君たちすべてが、1000枚の福沢諭吉という借金を背負わされて生まれてきた。
君たちすべてが、だ。仮定じゃない。本当の話だ。
「うちの村にもとなりの村と同じ公民館を」といって隣村の人たちが一枚持っていった。
「うちの県にもとなりの県と同じ空港を」といって、隣の県の人たちが十枚持っていった。
チョットだけ目を閉じてごらん。
君たちにとっては、たった一枚の福沢諭吉だって大金だ。
たとえ100円だって、それが親でも君の財布から勝手に取り上げたら君は怒るだろう。
一万円持ってかれたら、君は家出をするかも知れない。
100万円も黙って持ってかれたら、君は親と縁と切るかもしれない。
君たちの国が君たちの財布から断りもなく持っていったのは、その10倍だ。
なんでそんなことになってしまったのか?
1000枚のコピー用紙だって、なくなれば気づく。なんで誰も気づかなかったのか。気づかないそぶりをしていたのか。

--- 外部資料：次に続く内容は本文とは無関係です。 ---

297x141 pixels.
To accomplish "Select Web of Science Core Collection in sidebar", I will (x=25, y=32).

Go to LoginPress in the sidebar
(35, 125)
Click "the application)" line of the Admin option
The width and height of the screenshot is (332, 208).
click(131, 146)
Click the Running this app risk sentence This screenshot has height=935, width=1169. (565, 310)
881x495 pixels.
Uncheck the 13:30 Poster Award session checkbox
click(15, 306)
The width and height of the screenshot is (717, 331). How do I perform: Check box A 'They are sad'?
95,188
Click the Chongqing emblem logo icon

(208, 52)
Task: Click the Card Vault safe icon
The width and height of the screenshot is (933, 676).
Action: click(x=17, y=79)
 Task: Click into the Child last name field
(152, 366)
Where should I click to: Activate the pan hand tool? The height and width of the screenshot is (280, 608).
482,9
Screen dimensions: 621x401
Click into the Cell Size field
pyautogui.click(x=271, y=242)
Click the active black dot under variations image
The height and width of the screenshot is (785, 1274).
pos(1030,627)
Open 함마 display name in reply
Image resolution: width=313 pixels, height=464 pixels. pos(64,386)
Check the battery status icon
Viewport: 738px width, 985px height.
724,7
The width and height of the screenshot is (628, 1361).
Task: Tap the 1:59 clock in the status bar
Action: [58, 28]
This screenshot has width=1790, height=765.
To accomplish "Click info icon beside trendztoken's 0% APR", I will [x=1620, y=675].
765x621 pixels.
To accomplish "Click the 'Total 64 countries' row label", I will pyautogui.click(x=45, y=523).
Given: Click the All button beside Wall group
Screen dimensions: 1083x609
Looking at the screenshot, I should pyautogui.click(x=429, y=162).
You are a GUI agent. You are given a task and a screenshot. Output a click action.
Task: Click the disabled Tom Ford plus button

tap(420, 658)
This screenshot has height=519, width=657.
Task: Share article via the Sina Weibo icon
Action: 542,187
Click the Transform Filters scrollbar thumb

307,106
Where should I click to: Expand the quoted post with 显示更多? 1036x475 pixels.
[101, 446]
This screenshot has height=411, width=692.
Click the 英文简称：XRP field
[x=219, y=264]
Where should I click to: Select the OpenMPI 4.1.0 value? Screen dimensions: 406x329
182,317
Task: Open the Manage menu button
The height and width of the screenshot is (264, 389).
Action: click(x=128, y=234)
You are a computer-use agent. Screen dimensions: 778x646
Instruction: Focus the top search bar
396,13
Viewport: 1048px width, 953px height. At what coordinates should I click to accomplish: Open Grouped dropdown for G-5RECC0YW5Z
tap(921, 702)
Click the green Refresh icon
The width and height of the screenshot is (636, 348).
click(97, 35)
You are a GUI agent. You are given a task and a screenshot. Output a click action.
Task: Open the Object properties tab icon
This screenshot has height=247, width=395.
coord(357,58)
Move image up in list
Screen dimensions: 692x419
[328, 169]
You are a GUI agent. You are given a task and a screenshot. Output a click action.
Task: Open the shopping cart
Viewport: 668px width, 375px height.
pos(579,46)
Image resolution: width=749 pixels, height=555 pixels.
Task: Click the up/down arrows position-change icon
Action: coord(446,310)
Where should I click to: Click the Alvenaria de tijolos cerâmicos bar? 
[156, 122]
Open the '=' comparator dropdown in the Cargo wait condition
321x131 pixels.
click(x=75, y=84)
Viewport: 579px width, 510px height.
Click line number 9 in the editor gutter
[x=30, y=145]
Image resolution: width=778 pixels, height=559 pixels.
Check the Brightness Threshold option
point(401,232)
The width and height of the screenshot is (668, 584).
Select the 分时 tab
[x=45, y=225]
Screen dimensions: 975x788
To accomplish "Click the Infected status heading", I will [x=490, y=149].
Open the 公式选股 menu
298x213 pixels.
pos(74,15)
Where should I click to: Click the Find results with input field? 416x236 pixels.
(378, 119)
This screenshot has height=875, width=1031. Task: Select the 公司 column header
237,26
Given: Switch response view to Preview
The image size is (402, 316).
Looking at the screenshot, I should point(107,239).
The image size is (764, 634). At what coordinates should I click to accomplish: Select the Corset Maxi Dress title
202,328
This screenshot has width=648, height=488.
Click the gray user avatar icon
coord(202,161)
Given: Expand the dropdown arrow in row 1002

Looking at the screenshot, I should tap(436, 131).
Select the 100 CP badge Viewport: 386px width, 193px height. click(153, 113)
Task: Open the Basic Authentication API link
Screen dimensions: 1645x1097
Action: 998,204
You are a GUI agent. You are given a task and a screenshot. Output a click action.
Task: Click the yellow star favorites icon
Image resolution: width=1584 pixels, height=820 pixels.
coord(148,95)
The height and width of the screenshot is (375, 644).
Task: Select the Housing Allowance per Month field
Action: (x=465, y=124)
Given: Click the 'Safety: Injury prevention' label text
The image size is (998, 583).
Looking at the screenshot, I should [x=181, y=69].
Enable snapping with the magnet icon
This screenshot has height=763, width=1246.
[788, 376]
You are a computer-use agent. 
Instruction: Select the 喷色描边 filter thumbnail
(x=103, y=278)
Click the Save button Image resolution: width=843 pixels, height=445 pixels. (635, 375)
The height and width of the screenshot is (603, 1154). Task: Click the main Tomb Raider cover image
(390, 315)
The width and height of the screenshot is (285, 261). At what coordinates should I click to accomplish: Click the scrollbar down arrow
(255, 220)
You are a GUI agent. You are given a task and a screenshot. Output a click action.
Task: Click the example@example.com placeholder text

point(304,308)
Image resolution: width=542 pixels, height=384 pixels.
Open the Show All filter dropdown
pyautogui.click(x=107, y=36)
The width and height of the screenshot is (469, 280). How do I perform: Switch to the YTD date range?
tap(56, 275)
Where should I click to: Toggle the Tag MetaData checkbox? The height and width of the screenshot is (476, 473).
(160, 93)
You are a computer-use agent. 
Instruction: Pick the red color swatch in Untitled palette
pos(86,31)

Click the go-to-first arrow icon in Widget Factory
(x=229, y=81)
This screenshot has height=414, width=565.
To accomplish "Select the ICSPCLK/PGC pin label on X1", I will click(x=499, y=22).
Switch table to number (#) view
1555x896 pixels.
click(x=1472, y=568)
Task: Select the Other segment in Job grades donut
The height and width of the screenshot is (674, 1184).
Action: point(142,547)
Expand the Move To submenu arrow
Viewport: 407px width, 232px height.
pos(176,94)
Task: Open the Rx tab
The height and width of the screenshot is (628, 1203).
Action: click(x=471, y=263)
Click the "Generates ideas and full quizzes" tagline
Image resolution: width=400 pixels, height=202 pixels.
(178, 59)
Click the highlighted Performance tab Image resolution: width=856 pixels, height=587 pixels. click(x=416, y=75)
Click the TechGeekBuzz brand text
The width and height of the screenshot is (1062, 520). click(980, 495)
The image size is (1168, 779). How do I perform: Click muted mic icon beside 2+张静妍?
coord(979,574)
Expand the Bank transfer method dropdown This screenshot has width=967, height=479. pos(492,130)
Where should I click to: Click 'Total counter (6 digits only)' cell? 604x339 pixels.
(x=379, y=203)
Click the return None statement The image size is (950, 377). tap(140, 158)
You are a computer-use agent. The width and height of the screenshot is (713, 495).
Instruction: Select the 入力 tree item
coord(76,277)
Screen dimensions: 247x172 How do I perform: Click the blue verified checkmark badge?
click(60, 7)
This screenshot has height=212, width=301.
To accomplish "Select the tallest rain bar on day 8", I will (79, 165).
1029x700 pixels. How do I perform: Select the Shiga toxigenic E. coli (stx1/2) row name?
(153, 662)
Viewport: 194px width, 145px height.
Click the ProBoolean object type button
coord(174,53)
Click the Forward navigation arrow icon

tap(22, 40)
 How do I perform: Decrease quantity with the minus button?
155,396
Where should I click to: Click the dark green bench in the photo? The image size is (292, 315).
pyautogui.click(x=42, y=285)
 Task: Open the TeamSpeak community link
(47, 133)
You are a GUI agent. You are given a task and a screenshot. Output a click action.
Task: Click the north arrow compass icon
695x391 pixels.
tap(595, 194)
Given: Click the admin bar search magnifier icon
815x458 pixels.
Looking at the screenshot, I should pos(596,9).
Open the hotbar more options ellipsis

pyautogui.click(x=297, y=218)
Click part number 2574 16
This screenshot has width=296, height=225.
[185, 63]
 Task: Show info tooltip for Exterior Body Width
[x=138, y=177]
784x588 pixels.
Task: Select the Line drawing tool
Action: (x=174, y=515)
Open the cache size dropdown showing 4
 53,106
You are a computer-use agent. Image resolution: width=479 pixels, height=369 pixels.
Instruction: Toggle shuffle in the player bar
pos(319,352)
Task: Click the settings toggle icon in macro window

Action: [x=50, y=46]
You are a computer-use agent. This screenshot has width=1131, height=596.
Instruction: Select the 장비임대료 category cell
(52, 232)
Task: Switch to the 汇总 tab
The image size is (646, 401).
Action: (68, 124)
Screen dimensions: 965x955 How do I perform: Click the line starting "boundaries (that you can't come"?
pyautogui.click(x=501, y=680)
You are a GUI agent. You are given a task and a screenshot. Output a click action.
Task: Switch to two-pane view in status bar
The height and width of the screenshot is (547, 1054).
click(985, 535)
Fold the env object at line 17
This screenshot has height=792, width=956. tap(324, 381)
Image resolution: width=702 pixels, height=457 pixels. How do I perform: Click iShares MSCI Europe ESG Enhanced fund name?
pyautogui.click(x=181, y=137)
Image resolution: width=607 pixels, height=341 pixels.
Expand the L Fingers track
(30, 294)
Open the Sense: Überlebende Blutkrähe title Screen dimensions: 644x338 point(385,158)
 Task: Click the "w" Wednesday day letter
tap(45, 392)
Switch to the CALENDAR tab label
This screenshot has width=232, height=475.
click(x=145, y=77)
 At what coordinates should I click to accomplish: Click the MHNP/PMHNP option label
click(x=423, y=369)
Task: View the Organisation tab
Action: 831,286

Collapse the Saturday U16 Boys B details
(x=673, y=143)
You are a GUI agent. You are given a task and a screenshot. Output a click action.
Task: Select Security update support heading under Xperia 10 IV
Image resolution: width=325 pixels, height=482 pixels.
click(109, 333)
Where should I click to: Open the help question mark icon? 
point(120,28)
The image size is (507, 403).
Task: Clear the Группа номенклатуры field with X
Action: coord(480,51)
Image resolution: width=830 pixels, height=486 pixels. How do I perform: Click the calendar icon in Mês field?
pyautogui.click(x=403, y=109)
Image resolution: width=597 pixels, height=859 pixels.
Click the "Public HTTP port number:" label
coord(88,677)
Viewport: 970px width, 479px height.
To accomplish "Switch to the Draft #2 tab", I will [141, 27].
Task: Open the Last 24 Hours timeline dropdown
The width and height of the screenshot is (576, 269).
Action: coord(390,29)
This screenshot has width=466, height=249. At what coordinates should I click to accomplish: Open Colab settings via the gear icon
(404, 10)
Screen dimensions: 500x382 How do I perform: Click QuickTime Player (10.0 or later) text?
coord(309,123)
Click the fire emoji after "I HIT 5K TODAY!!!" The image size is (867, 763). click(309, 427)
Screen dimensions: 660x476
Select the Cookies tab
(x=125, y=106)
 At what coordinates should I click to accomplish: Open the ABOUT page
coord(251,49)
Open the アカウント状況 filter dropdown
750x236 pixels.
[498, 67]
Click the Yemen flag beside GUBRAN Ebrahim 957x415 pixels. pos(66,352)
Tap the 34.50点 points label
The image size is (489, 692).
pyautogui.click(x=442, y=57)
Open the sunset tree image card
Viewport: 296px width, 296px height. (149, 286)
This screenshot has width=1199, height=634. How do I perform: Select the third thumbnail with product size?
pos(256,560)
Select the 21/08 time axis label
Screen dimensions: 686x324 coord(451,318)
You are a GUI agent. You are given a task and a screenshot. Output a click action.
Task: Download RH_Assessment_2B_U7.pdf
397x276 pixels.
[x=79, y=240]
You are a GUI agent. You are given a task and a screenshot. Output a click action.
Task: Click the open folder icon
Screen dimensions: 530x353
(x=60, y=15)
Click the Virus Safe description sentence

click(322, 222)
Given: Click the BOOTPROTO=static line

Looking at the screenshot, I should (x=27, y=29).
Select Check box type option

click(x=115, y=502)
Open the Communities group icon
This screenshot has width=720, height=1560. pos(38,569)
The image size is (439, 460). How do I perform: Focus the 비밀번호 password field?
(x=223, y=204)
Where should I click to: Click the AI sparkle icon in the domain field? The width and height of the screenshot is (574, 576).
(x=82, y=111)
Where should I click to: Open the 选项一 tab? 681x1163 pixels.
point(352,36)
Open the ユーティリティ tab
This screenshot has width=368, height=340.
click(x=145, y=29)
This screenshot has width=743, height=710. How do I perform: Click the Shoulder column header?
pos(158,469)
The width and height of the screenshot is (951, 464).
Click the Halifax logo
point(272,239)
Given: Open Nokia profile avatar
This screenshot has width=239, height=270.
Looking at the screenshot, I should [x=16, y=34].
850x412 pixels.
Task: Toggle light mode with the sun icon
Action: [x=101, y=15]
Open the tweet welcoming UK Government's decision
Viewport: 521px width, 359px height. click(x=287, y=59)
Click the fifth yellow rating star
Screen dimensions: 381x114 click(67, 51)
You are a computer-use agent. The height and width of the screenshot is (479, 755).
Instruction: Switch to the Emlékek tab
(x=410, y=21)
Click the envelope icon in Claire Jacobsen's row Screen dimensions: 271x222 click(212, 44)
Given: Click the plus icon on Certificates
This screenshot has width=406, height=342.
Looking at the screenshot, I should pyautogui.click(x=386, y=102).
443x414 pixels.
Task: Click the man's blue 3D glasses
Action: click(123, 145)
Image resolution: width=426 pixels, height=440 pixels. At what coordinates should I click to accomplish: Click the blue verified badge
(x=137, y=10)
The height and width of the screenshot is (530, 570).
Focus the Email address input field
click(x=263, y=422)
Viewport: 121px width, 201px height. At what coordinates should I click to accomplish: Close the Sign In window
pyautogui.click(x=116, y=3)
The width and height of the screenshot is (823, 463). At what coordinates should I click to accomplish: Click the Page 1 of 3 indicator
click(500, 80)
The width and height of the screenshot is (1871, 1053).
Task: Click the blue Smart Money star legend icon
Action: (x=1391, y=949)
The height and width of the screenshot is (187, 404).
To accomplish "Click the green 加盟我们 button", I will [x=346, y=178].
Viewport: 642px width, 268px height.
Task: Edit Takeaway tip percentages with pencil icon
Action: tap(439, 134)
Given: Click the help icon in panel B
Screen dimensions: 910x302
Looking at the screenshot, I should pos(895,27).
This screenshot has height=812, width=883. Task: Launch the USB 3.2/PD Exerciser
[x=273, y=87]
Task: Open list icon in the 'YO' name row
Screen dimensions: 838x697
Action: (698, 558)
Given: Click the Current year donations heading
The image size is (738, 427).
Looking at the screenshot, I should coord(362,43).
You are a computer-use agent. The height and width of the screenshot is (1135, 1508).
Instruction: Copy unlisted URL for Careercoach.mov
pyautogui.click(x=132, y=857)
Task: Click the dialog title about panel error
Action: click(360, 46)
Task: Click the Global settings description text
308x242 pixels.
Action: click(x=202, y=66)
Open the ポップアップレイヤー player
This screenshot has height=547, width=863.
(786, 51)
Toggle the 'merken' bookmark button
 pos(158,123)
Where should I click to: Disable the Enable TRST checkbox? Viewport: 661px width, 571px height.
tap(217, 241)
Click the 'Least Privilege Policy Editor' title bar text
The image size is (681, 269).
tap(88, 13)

それを持っていった人たちは、誰もそれが君の福沢諭吉だって思ってなかったんだ。
コピー用紙とすら思ってなかったんだ。
ただの数字だと思ってたんだ。
この1000枚の福沢諭吉は、目には見えない。まだ生まれていない子供の顔を想像できないように。
だから、自分の懐から一枚でも抜かれればそれを許せないはずの大人も、それを許してきた。
自分の村のために一枚。自分の老後のために一枚。
そうやってたまっていったのが、目に見えない1000枚の福沢諭吉。
君たちが生まれたときから背負わされてきた1000万円の借金は、大人達の想像力の欠如から生まれたものだ。
なぜ、勉強をしないといけないのか?
なぜ、挨拶しないといけないのか?
なぜ、うそをついてはいけないのか?
なぜ、仲間はずれをしてはいけないのか?
それは、君たちが、君たちに借金を背負わせた親達と同じ事を繰り返さないためだ。
なぜ、勉強をしないといけないのか?そうしないと、この1000枚の福沢諭吉が見えないからだ。君たちの親には、見えてなかった。見えていたとしても無視した。
なぜ、挨拶しないといけないのか?そうしないと、勝手に君の財布から福沢諭吉を抜く奴らが後をたたないからだ。少なくとも挨拶しない奴には財布を見せないようにすれば、少しは防げるかも知れない。
なぜ、うそをついてはいけないのか?それは君の親達と同じところに君たちが堕ちることと同じだからだ。君の祖父母が嘘をつく。君の親達が嘘をつく。君たちは君たちの子供たちに嘘をついて、この1000枚の見えない福沢諭吉を押し付ける側に回るのか?
なぜ、仲間はずれをしてはいけないのか?君たちに仲間割れしている余裕はないからだ。君たちにこの1000枚の福沢諭吉を押し付けた大人達は、君たちより数でも多いのだ。彼らは今でも君たちからならいくらでも福沢諭吉を引っ張りだせると思い込んでいる。誰かが彼らに言わなきゃ行けない。「もうたくさんだ」、と。仲間割れしている余裕はないんだ。
いつも心に1000枚の、君のものだったはずの福沢諭吉を。
Dan the Taxpayer
追記:↑の本が出てからもう9年になるが、この頃はまだ500枚ぐらいだった。いかに急激に福沢諭吉が増えたかに関しては、こちらやこちらも参照のこと。また、石弘光の著作は以前こちらでも紹介した。
父の債権と母の債務の両方を引き継ぐ子供の負担が増えると思いますか?
たとえ貸した額が一億だろうが千兆だろうが増えるはずがありません。
むしろ形式上の借金を減らすために家や車や家電も買わず、十分な医療教育を受けさせない方がよほど問題のある親ではないでしょうか?
日本の国債は9割以上が国内から借りていますから、いくら額が大きかろうが国内の配分の問題でしかありません。
海外から借りているのも自国通貨(円)で借りていますし、経常黒字の続く対外純債権国なので、日銀券が紙くずになろうが外国への支払いに困ることはありえません。
そして日本は政府の資産が他の先進国よりかなり多いので、政府債務から政府資産を引いた純債務をGDP比で見れば80%程度で、他の先進国(米英独仏40〜60%、イタリア90%)と比較してそれほど多くもないわけです。